Consent of the governed is the foundation of good, healthy democracy. So are accountability and transparency of process. So the ongoing refusal of Lt. Gov. Loren Leman and his Division of Elections to address massive vote-tallying irregularities is more than a little troubling.

In the 2004 election, the state used voting machines developed by Diebold, a firm which gained notoriety and fanned a controversy when its pro-Republican CEO announced prior to the election that he would deliver a Bush victory. It would be easy to pass off the comment as idle bravado except for the ease with which the Diebold machines can be “hacked” and manipulated without so much as a paper trail or any kind of backup system to verify results.

When district-by-district totals came up with some 101,000 votes more than official state totals showed for George W. Bush, eyebrows rightfully were raised. Sadly, the Division of Elections, which could have shut down any speculation about wrongdoing simply by releasing the database and database backup file, has refused to do so.

Despite the company's willingness to comply, the Division of Elections says making this information public might compromise the integrity and confidentiality of Diebold's information. So what about the integrity of the electoral process?

What kind of twisted logic is the division applying when it says not releasing the information is simply an extension of its mission to protect the election process?
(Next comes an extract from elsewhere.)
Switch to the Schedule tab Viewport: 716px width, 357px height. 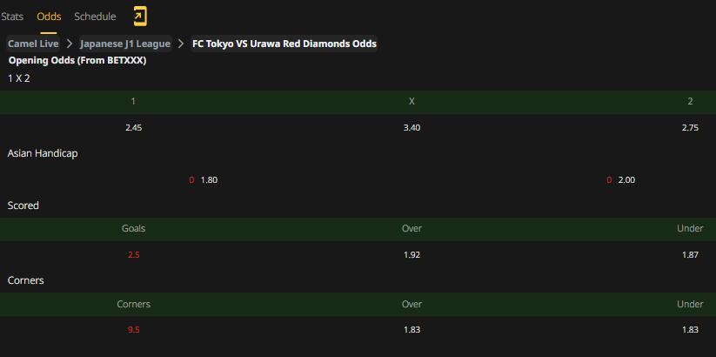click(95, 17)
Why should the public's confidence in the system take a back seat to protecting a private company - especially when that protection could be viewed as covering up an irregularity in the system?

Given the division's inability in recent years to avoid partisanship through active advocacy for one side of an issue over another, this kind of thinking is especially worrisome. Leman got the division in a bit of hot water in 2004 by employing less-than-neutral wording in one draft of a proposal to change how U.S. Senate vacancies are filled. That fiasco led to reprinting ballots and contributed to nearly $1 million in cost overruns hung on taxpayers by the division during the 2004 election cycle.
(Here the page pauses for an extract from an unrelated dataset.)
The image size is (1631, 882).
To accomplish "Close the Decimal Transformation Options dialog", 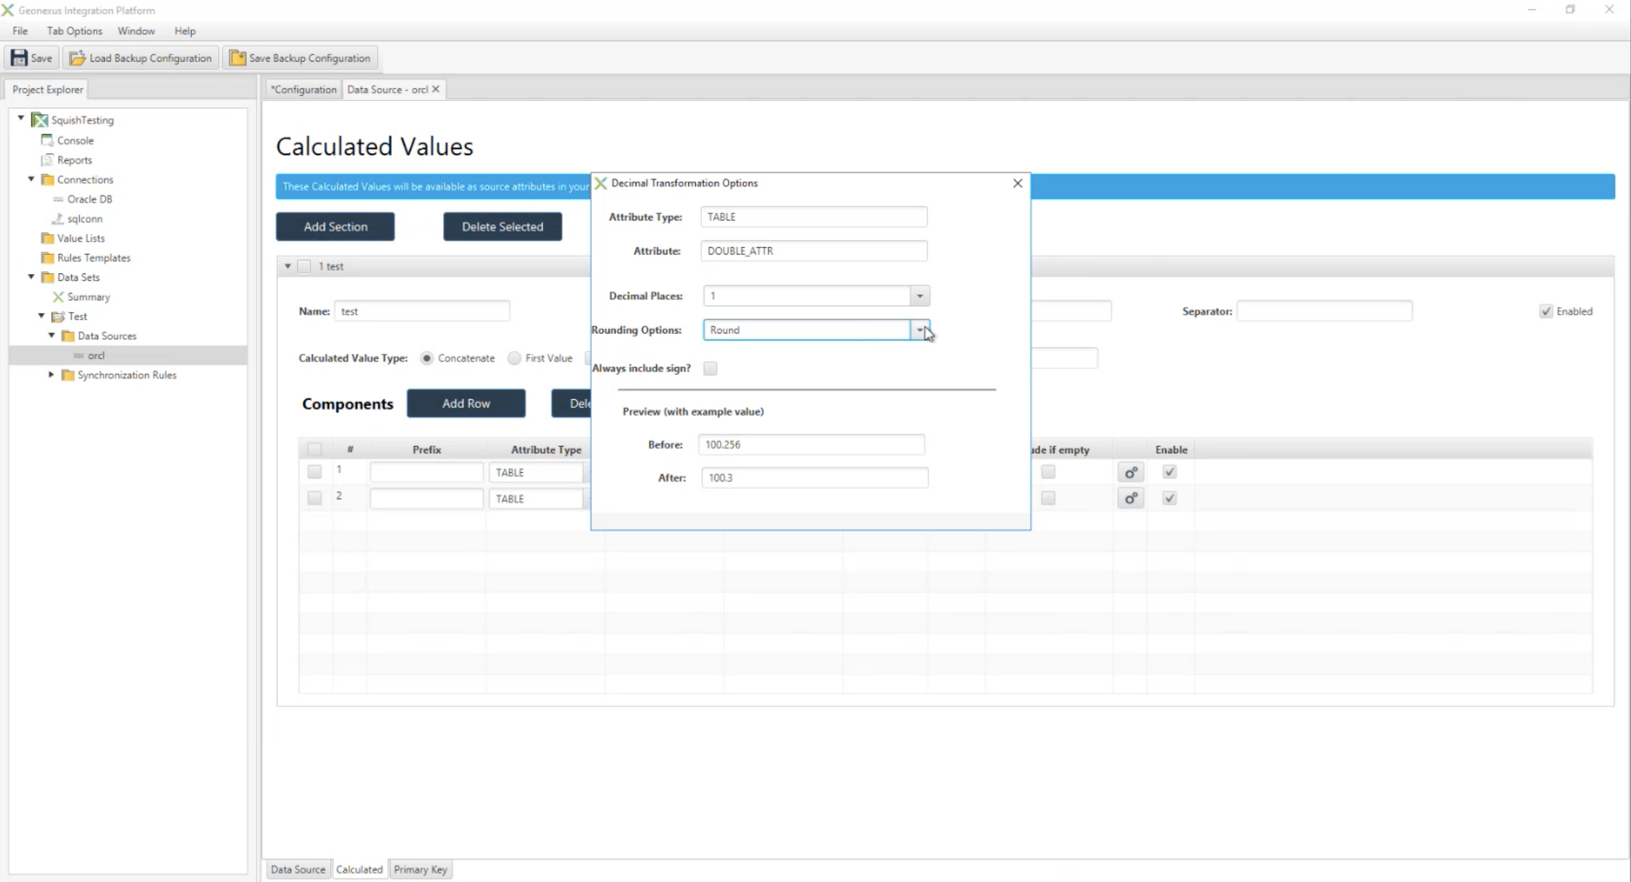I will (1017, 183).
The involvement of a staffer in ghostwriting a summary of the last marijuana ballot initiative, along with current questionable involvement in a bill designed to make it more difficult for a legislator to be recalled, only fuel suspicions further that partisanship, not fairness or good public policy, is at the heart of the division's modus operandi.

There is no place for this kind of behavior in a free society that values fundamental notions of democracy. Likewise, there is no reason for the Diebold information to be suppressed.

By releasing the information and eliminating lingering questions about the Diebold machines, Lt. Gov. Leman and the Division of Elections can show they value accountability, fairness and transparency as much as regular Alaskans do.